### [Work to be completed]
Copy each line, word for word, from the one with "You are a GUI" through the final line of the listing, but skip the pictures.

[[ Dataset excerpts, beginning ]]

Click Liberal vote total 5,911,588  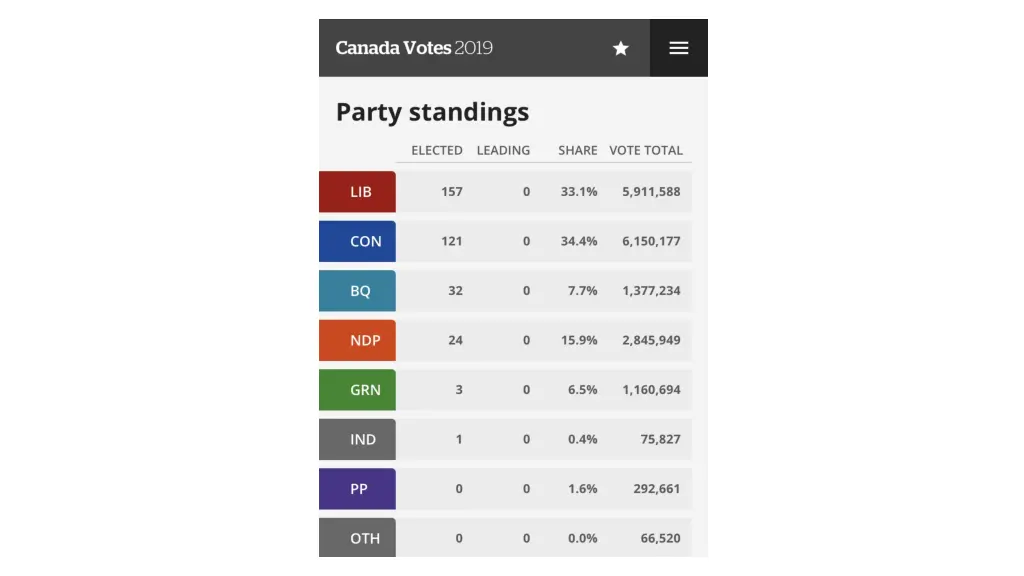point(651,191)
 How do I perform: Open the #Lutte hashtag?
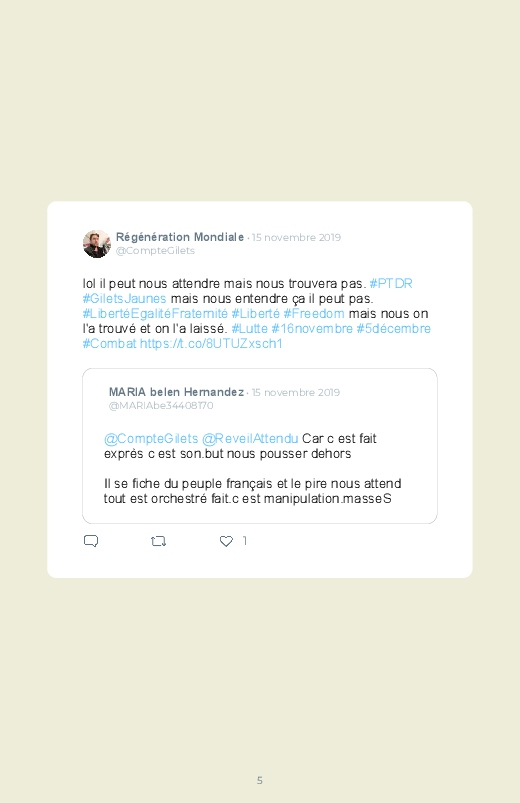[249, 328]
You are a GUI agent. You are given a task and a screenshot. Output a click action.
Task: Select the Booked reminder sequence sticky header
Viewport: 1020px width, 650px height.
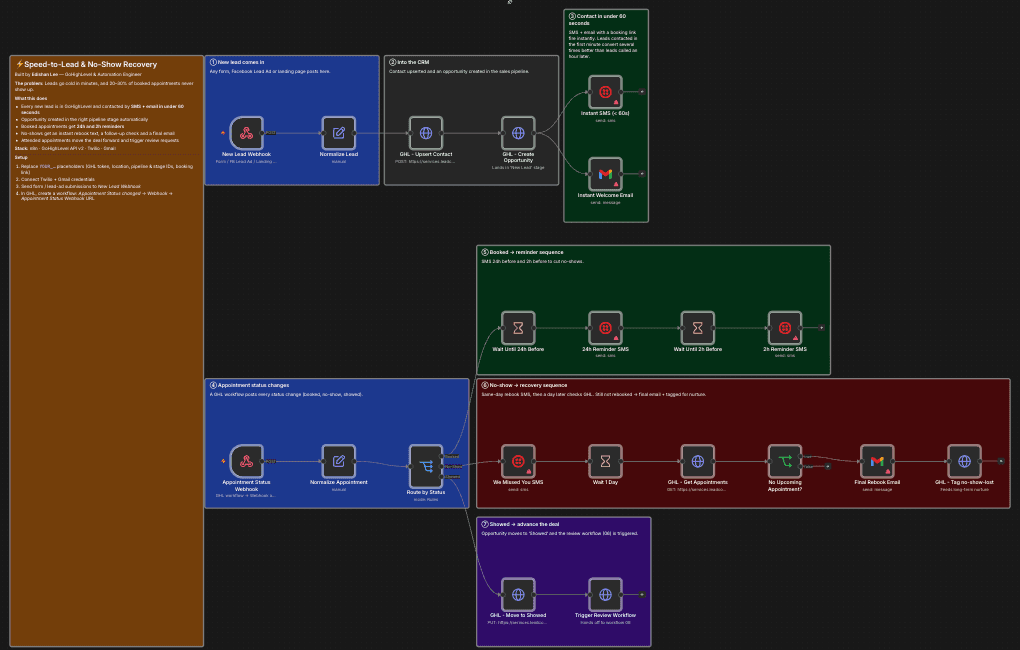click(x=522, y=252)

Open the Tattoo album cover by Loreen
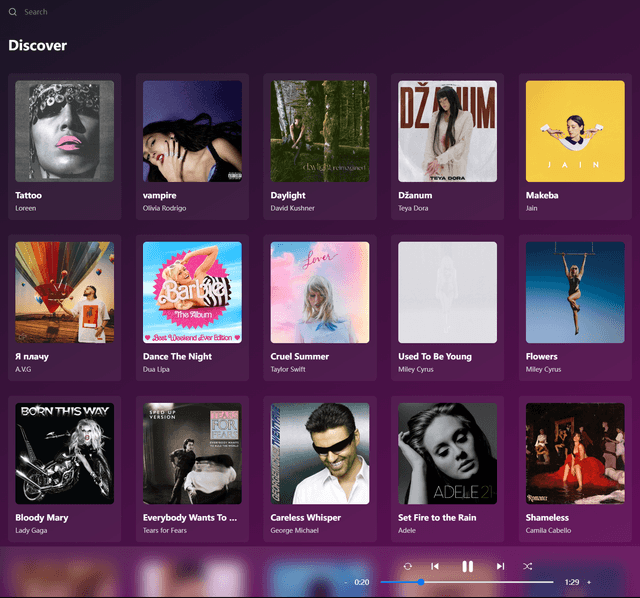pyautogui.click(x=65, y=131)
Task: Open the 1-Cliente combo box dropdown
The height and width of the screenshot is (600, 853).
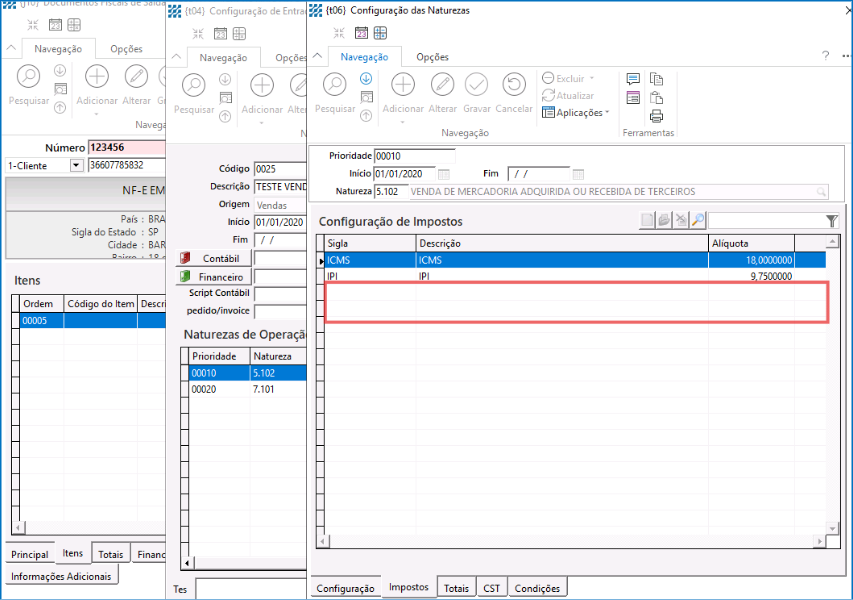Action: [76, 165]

[[ Dataset excerpts, end ]]

### [Response]
You are a GUI agent. You are given a task and a screenshot. Output a click action.
Task: Select the Booked reminder sequence sticky header
Viewport: 1020px width, 650px height.
click(x=522, y=252)

Open the Tattoo album cover by Loreen
pyautogui.click(x=65, y=131)
Task: Open the 1-Cliente combo box dropdown
The height and width of the screenshot is (600, 853).
Action: [76, 165]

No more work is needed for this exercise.